Knight says that if and when the results are disclosed, "It doesn't take a real genius to figure out why did [the Anasazi] leave."
Turner thinks that even if Billman were to present a compelling case for cannibalism, the "Santa Fe" faction would still dismiss it.
Peter Bullock, the Santa Fe anthropologist, already dismisses Billman as one of Turner's students, which he is not. The two men do not know each other.
And of the Case of the Campfire Coprolite, Bullock says, "My suspicion is that we'll never see the results."
As might be expected, on a recent evening in a Scottsdale restaurant, Christy Turner's dinner conversation turned to cannibalism. The waitress delivering the meal's non-human main courses recoiled when she overheard the centuries-old contention that human flesh tastes like . . . pork!

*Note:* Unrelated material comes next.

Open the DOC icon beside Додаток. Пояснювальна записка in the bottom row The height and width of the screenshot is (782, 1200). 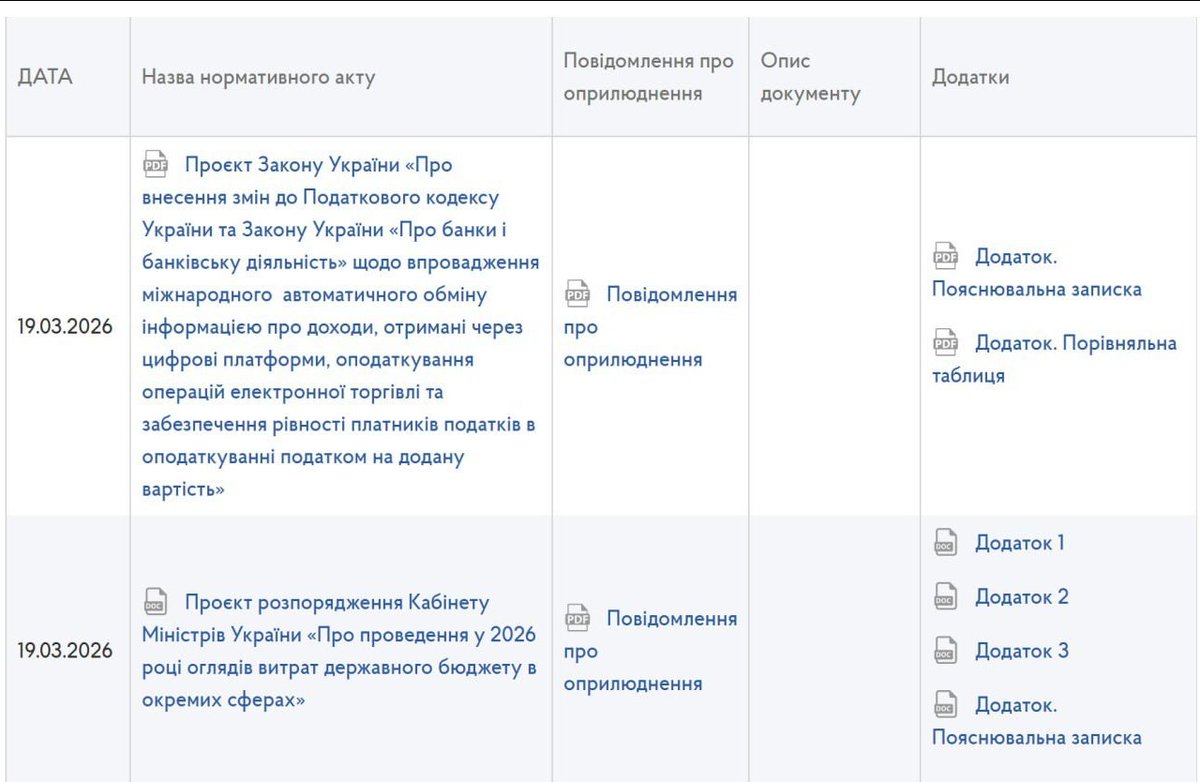coord(944,703)
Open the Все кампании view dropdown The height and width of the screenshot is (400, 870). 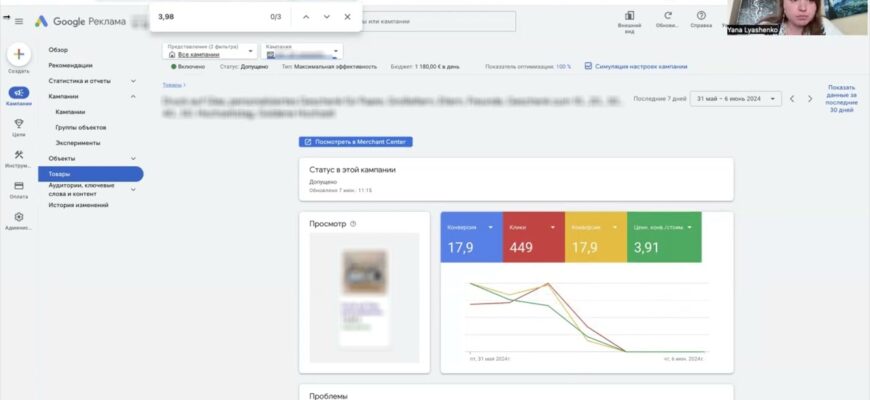coord(208,54)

Turner wondered aloud why there are so many jokes about cannibals. Example: Two cannibals are sharing a clown for lunch. One turns to the other and asks, "Does this taste funny to you?"
Turner's dinner companion, a woman he met some years ago when she served as his translator in Siberia, offered up a Russian twist on a classic: several students sitting glumly around the dinner table. "I hate the dean," one of them says. "So eat your vegetables instead," another tells him.
Turner is returning soon to Siberia to study the animal skeletons and other body parts that have been preserved for centuries in frigid hyena caves. He wants to see what carnivores do to their prey. Whether there are human bones in those caves remains to be seen. He's received a grant from the National Geographic Society, which has funded most of his research projects.
He has no more intentions of studying cannibalism in the Southwest.
"I'm satisfied that I have found the answer," he says. "Let others test it. This is no longer an interesting problem."